Incapazes de parar ou dizer não quando o desejo nos invade e um corpo impiedosamente reclama o outro. Muitas vezes ao longo de muitas luas e alguns eclipses. “Bué” de tempo que quase já se perde na sua própria memória.


Por falar nisso, recordas-te da primeira vez? Eu não. Nem sequer consigo lembrar em que esquina da cidade tropecei contigo. Mas recordo cada segundo cada pormenor, a ultima vez que te amei. Onde, como, e tudo muito que me ofereces. Mais e melhor que na anterior porque em cada encontro fazemos daquelas horas o inicio e o fim de uma vida. A paixao pela vida resumida na procura do extase.

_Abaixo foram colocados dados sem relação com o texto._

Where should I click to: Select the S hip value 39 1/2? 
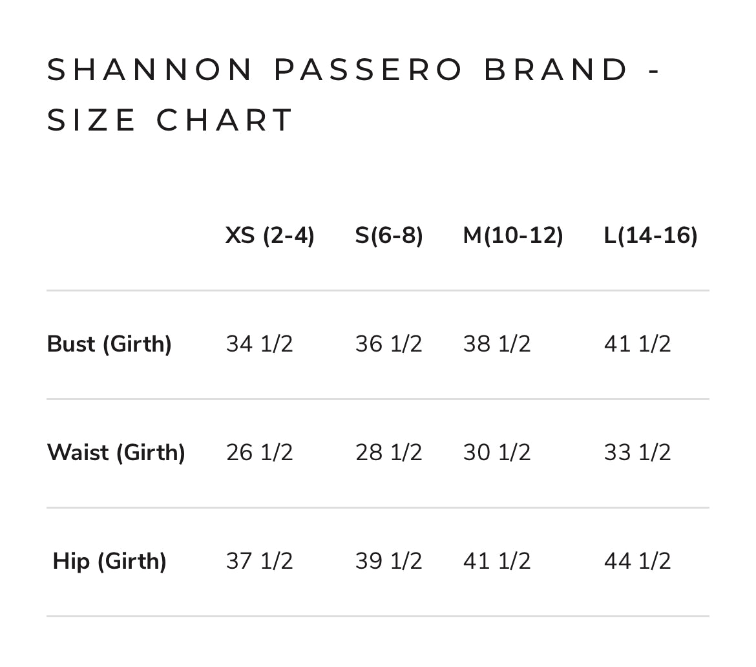pyautogui.click(x=388, y=561)
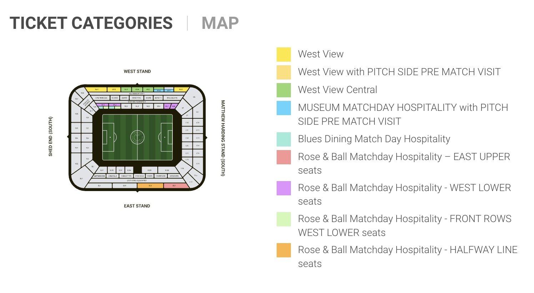Viewport: 534px width, 293px height.
Task: Click the Blues Dining Match Day Hospitality text
Action: [374, 139]
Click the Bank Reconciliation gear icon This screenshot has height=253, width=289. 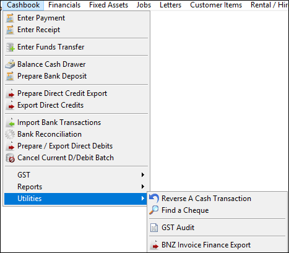tap(10, 134)
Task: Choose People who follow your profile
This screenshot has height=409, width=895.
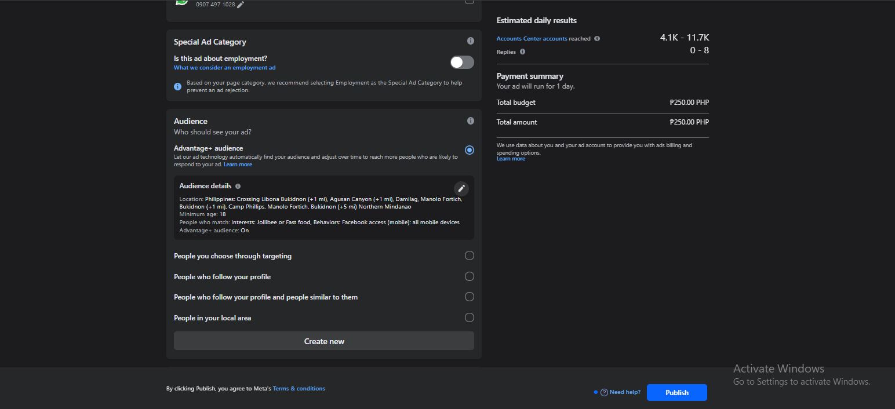Action: pos(470,276)
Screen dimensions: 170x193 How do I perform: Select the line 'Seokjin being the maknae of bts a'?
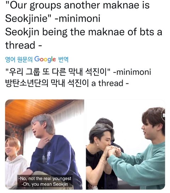pyautogui.click(x=84, y=32)
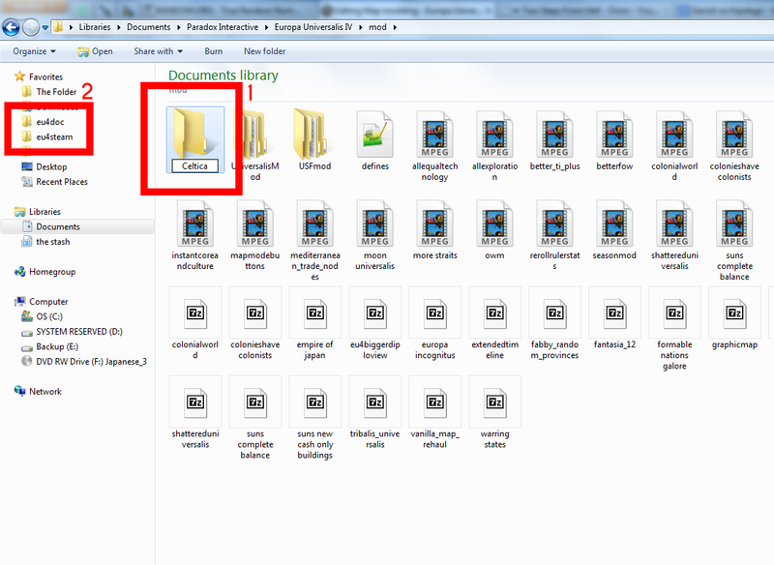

"Não fomos feitos semelhantes para nenhuma das nossas muitas outras vivencias. Incompatibilidade de génios e diferenças insuperáveis de pontos de vista. Genética explica isso", dizes tu habitualmente perante a minha cordata e avisada concordancia.
"Para dançar um tango são necessários dois. Um par em perfeita sintonia. E nós só sabemos dançar tango em momentos destes. Na horizontal e num quarto alugado á hora, atingimos a nota máxima recompensadora não do esforço mas do prazer completo". Acrescentas, convicta.
"A tradicional mistura de preto e branco que nunca dará uma côr viva por mais experimentações que se tentem. Por isso mais vale continuar-mos assim cada um no seu mundo ate que encontremos outros objectivos capazes de suplantar este avassalador desejo mutuo." Contra tais argumentos so sei usar o silencio.

..... "Até á proxima noite minha amante e amiga. E que seja em breve. Para que o teu embriagante cheiro a femea não se desvaneça e o desejo de ti nunca corra o risco de se esquecer de me recordar". Acrescento agora eu em pensamentos, na receosa duvida de que se me ouvisses falar assim, poderias mudar de opinião acerca das nossas incompatibilidades e descobrir a verdade acerca daquilo que me obriga a ti.